Nous sommes en présence d’un mythe vivant : Georges Clemenceau (1841-1929), 82 ans, ancien président du Conseil. C’est le « Père la victoire » de la Première Guerre mondiale. Médecin, maire du 18e arrondissement pendant la Commune de Paris, c’est un radical de gauche, qui plaida notamment aux côtés de Victor Hugo pour l’amnistie des Communards, anticolonialiste, militant pour la séparation des Eglises et de l’Etat, pour les mesures sociales comme la limitation de la durée légale de la journée de travail, la retraite des vieux travailleurs, la responsabilité des patrons en cas d’accident, le rétablissement du divorce et la reconnaissance du droit d’association et notamment du droit syndical. Homme de presse, il est partisan de Dreyfus lors de l’Affaire, et souffle le célèbre « J’Accuse ! » à son ami Emile Zola. Elu président du conseil, il porte la plupart des causes historiques de la IIIe République. Arrive la guerre qu’il termine en vainqueur, avec le surnom de « Père la victoire ». Mais son pragmatisme, sa volonté d’aboutir rapidement à la paix lui valent aussi le sobriquet peu flatteur de « Perd la victoire ».
En 1923, il rencontre l’éditrice Marguerite Baldensperger, de 40 ans sa cadette, qui vit très mal le décès de sa fille, suicidée après être tombée amoureuse d’un pasteur protestant marié. Le vieux tigre est touché par la détresse de cette jeune femme et conçoit pour elle une sorte de coup de foudre parfaitement platonique : « Mettez votre main dans la mienne. Je vous aiderai à vivre, vous m’aiderez à mourir, c’est notre pacte » lui dit-il.

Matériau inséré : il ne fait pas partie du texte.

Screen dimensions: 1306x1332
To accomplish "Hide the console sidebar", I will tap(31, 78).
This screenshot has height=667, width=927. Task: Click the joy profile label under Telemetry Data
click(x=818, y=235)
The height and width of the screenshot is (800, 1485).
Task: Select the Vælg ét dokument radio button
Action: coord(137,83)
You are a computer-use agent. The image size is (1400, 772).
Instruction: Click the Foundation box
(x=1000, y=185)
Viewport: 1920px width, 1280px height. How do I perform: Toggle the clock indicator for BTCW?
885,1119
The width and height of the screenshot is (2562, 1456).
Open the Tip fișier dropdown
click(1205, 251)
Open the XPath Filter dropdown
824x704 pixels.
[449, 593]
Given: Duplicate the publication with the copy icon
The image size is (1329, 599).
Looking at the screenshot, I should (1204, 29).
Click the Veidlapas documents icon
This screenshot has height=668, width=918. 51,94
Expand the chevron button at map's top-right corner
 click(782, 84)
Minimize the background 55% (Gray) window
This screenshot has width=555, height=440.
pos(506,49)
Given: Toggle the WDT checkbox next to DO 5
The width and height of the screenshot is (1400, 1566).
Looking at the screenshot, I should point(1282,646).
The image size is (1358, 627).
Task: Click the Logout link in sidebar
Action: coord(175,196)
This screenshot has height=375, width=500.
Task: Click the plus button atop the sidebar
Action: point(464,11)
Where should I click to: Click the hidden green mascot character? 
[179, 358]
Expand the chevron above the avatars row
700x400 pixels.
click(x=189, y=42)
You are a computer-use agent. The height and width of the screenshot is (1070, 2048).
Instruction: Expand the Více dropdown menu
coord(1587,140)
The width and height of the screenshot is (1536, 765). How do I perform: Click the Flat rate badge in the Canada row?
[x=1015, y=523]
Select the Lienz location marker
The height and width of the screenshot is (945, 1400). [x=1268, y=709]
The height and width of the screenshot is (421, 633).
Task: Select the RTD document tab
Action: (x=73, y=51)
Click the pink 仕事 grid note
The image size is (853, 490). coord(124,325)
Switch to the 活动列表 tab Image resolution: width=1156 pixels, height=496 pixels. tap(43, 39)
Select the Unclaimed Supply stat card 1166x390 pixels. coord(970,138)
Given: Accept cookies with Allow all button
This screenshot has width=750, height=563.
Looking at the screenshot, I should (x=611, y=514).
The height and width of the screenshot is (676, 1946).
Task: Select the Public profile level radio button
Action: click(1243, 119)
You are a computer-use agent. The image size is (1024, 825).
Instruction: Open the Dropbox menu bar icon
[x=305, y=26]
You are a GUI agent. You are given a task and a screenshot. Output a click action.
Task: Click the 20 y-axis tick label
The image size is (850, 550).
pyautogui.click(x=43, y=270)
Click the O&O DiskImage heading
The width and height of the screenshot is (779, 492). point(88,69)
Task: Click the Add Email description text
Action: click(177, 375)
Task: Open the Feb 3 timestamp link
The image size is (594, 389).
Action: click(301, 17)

Elle est certes embarrassée par cette relation qui a lieu au vu de tous, qui fait jaser bien que cette rencontre ne fut pas charnelle. Il ne peut désormais plus se passer d’elle. Il lui écrira 668 lettres passionnées, exigeant des réponses qui ne viendront pas toujours. Clemenceau a une belle plume et commente chemin faisant aussi bien ses actions passés que la politique de son temps. Ces lettres resteront longtemps inédites : elles ne seront publiées que dans les années 1970.
Ces échanges directs et incisifs témoignent des derniers combats d’un homme qui a porté le siècle et le moindre des talents de Benoît Mély est d’avoir su utiliser ces mots tout en mettant en valeur son interlocutrice, Marguerite Baldensperger qui a eu la bonne idée de ne pas détruire les lettres de son « amant ». Il a su transformer ces lettres en un roman épistolaire d’un très haut niveau, y compris dans le dessin : chaque détail est appuyé sur une documentation solide fournie par la Fondation Clemenceau et les Maisons Clemenceau de Mouilleron-en-Pareds et de Saint-Vincent-sur-Jard. Une bibliographie indicative à destination des lecteurs curieux permet de prolonger la lecture. Un travail impeccable.